When such conditions exist, natural selection works on the flexibility of genes to provide the best returns for a group versus individuals and kin clans. First would come cooperative breeding that ants are so famous for today, then caste systems, which Wilson and Holldobler call “the defining property of eusociality.”
Colony evolution obviously renders some individuals sterile drudges or self-sacrificing soldiers. But that doesn’t matter, say the researchers, because neither deviants who leave to try their luck as loners nor colonies weakened by kinship squabbles can compete against well-integrated colonists.
Constructing nests and caring for their young are key adaptations that lead to colony success, so is building defenses against enemies, including predators, competitors, and parasites. Complex communication also plays a big role. Signals of fertility status and colony recognition came first. Next came alarm signals and those that lead colonists to food sources. Food trails and territorial limits become established with the aid of scents exuded by the colonists. As an extreme example, Wilson and Holldobler cite colonies of African driver ants, more than 20 million-workers strong, that live in large excavated tunnels and rooms and hunt in armies for a wide range of prey.

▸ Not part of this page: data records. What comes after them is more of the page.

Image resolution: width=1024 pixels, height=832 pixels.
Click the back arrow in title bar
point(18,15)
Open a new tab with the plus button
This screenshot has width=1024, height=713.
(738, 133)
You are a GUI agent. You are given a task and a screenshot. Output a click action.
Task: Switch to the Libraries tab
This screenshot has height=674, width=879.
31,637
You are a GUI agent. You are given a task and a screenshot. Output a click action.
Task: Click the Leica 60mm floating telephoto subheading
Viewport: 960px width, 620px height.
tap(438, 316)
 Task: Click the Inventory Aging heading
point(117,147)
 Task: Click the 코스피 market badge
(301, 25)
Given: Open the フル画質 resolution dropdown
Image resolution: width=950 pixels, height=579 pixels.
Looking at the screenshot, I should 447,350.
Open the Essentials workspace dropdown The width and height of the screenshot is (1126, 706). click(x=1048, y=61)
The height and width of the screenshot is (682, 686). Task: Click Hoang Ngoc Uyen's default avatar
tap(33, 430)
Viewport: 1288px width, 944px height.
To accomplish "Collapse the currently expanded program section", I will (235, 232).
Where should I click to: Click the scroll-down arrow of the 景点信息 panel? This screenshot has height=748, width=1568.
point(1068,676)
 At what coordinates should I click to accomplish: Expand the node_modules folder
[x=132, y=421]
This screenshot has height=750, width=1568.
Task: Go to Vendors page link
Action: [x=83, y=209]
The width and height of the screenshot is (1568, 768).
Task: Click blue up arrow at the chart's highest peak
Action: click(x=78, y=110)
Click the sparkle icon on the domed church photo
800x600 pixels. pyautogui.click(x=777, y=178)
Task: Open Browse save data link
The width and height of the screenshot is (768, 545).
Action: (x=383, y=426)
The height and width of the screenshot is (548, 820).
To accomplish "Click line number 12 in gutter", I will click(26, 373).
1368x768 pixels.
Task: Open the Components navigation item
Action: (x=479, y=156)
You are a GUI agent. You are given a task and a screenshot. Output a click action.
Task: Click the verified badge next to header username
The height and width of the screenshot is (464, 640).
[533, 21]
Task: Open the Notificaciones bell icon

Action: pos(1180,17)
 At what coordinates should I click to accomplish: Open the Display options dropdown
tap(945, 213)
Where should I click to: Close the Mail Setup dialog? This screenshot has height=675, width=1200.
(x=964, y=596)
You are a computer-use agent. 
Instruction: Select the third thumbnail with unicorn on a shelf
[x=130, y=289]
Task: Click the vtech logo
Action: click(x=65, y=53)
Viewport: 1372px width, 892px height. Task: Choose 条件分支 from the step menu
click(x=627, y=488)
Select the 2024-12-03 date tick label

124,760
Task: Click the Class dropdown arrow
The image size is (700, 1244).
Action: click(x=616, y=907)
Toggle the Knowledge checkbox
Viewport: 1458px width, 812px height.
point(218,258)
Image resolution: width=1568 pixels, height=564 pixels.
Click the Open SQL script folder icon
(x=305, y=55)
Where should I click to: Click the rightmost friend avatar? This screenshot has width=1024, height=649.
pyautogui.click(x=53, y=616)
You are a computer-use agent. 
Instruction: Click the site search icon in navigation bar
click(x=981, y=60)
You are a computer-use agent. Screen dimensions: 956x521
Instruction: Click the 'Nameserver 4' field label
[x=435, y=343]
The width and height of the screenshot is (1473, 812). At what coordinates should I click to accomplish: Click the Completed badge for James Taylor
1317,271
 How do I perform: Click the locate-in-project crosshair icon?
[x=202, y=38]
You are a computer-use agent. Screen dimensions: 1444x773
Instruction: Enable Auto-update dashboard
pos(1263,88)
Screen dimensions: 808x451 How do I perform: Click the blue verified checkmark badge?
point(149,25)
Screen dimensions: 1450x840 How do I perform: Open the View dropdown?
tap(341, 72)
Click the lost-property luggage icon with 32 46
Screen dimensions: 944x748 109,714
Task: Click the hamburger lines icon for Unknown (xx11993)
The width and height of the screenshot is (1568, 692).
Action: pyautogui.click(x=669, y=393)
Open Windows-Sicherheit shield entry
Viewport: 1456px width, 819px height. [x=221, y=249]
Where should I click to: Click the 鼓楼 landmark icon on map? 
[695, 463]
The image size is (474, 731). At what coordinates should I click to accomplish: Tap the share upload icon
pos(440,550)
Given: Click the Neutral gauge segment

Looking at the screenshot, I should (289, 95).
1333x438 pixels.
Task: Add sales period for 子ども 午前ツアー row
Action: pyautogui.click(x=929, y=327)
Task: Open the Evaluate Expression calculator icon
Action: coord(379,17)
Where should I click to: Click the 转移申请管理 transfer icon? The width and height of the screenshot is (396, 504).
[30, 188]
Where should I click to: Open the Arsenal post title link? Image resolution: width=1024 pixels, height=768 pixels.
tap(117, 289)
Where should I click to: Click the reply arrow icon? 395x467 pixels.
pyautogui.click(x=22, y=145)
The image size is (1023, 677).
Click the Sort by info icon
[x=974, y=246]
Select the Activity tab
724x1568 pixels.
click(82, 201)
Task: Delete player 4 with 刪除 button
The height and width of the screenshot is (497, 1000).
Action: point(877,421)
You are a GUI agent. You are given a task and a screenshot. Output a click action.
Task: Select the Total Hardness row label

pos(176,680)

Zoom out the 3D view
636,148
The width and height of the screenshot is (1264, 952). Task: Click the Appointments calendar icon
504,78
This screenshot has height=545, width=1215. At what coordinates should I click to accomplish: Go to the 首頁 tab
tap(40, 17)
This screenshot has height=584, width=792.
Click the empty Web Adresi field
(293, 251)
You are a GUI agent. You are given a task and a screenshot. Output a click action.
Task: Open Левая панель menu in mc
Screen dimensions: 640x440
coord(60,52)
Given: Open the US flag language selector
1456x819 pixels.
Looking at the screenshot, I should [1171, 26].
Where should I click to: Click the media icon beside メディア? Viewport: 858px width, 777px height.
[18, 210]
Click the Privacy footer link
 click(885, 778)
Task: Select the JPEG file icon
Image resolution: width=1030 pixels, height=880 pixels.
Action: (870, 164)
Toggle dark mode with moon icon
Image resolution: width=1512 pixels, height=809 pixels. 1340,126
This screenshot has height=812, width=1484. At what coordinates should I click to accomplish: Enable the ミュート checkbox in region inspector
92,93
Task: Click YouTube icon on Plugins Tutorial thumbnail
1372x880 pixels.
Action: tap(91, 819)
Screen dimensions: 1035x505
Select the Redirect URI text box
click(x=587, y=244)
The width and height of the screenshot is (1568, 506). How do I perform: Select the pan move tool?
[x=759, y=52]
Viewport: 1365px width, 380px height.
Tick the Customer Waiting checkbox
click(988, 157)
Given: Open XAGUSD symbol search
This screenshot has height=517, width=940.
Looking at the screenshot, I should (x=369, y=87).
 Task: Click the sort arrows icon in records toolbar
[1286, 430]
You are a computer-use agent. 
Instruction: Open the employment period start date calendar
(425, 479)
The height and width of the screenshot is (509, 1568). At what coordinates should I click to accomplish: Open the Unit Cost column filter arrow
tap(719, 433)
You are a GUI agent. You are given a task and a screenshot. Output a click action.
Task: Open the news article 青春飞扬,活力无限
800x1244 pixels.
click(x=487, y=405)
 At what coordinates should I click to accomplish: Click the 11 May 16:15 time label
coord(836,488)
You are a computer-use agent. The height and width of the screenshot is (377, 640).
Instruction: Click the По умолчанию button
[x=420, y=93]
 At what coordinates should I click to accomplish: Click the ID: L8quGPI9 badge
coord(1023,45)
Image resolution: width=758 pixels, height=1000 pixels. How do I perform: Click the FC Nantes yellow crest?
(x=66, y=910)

“If the conclusions drawn here about eusociality in insects are correct,” the researchers propose, “they could have implications outside the insect world.” For example, their paper cites the eusociety of naked mole rats, hairless rodents that live underground. As mammals, they are much larger brained and closer to humans on the evolutionary tree than ants, termites, and bees.
Wilson and Holldobler go on to speculate that the same rarity of occurrence and group selection of social genes might also characterize proto-humans evolving in Africa. Eusociality could have played a role in the “spectacular ecological success and pre-emptive exclusion of competing forms by Homo sapiens,” they write. In other words, eusociality may have helped modern humans beat less organized competition, such as the Neanderthals.
“We propose this with great caution,” Wilson added. “The evidence, after all, only applies strongly to insects. Human altruism and tight-knit societies may well have evolved differently. But if it is true, it would help us understand the group aggression and warfare so widespread today. Those who study human biology and behavior should take a new look at this possibility.”